Set Up Datameer on an HDFS Transparent Encryption-enabled Cluster

Configuring HDFS Transparent Encryption-enabled Cluster with Datameer

Use the following steps to connect Datameer to an HDFS transparent encryption-enabled cluster and point the Datameer private folder to an encrypted folder:

Set the Datameer Private Folder field to the encrypted HDFS folder. Select HDFS Transparent Encryption.

Specify the KMS (Key Management Server) URI or KMS HA (High Availability) URI. 

The KMS URI is located in your Hadoop cluster core-site.xml file. It is the value for the property hadoop.security.key.provider.path=

Adding the KMS URI http@<kms1>:16000/kms into the above field automatically adds the following custom properties to all jobs:

<pre>hadoop.security.key.provider.path=&lt;kms://http@kms1;kms2:16000/kms&gt;
dfs.encryption.key.provider.uri=&lt;kms://http@kms1;kms2:16000/kms&gt;</pre>

No Datameer service restart is required for this change.

In Datameer versions 6.0.1, 6.0.2, and 6.0.3 an additional step is required.

Add the custom property: tez.dag.recovery.enabled=false

For a Key Management Server (KMS) in High Availability (HA) mode provide both hosts separated with a semicolon within the URI, http@<kms1>;<kms2>:16000/kms

Configuring Datameer for KMS in HA mode requires a Datameer service restart.

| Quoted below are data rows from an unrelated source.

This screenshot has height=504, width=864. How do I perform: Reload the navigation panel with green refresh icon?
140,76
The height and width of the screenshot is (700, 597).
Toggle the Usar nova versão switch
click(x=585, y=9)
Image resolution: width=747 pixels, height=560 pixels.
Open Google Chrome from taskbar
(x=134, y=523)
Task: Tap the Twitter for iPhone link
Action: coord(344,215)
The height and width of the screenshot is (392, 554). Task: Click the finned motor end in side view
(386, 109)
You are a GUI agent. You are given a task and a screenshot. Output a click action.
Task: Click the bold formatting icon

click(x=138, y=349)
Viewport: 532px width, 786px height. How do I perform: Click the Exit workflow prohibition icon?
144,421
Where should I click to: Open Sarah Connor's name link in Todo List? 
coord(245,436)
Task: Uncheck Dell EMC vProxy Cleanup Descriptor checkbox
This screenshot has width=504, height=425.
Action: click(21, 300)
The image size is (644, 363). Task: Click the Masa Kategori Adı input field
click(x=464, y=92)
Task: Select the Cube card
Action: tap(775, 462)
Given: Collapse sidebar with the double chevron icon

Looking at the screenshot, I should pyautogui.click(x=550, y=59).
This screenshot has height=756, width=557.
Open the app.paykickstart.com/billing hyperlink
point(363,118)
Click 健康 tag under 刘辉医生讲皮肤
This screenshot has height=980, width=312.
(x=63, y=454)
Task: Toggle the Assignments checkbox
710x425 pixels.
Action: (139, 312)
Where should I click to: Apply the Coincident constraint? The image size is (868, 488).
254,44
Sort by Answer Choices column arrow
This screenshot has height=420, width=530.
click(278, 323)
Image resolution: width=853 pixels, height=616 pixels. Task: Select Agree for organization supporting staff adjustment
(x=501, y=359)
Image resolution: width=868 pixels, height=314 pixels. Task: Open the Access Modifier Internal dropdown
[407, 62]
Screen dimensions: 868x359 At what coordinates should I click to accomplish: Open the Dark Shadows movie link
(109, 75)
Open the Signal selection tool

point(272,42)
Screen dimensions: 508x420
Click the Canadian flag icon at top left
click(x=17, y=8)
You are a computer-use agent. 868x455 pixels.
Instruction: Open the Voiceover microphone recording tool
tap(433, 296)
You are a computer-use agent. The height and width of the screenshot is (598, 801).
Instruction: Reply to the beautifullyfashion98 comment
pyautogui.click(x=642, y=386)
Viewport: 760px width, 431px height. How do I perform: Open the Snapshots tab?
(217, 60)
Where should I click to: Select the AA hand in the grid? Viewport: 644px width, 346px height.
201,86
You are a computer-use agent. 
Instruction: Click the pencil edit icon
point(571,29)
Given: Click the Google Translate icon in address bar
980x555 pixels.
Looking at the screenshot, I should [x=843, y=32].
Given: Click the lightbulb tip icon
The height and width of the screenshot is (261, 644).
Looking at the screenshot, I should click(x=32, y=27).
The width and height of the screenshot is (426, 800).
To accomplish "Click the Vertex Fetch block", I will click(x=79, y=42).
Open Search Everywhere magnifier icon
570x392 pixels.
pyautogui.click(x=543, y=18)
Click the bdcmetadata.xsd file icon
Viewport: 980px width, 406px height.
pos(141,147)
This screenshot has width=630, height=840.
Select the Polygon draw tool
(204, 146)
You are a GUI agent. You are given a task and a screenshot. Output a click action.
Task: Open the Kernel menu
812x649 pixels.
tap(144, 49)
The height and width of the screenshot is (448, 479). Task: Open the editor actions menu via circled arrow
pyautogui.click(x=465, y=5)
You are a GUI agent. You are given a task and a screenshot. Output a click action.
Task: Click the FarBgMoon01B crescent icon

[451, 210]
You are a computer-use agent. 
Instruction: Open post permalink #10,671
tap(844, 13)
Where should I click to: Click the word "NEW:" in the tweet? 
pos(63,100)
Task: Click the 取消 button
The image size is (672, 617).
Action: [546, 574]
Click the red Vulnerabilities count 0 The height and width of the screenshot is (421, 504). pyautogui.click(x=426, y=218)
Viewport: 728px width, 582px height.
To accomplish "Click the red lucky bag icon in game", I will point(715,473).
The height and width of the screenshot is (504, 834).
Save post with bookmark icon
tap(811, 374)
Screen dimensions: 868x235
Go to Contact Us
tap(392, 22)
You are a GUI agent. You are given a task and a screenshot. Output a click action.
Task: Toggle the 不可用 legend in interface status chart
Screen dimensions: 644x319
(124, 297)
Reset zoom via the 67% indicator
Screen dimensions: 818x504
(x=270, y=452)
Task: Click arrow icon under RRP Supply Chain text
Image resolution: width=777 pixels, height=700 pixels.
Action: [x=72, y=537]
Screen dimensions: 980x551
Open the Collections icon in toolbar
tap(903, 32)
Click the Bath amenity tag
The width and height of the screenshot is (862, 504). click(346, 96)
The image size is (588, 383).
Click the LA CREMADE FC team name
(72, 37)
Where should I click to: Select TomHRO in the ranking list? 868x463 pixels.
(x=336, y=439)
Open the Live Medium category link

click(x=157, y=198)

If the KMS is configured for TLS/SSL use https as protocol, https@<kms1>:16000/kms or https@<kms1>;<kms2>:16000/kms.

Requirements

In Kerberos security enabled server, make sure your KMS kms-site.xml has the following content:

  <property>
    <name>hadoop.kms.proxyuser.datameer.groups</name>
    <value>dasuser</value>
  </property>
  <property>
    <name>hadoop.kms.proxyuser.datameer.hosts</name>
    <value>*</value>
  </property>

This information allows the system user running Datameer to impersonate users in secure impersonation mode.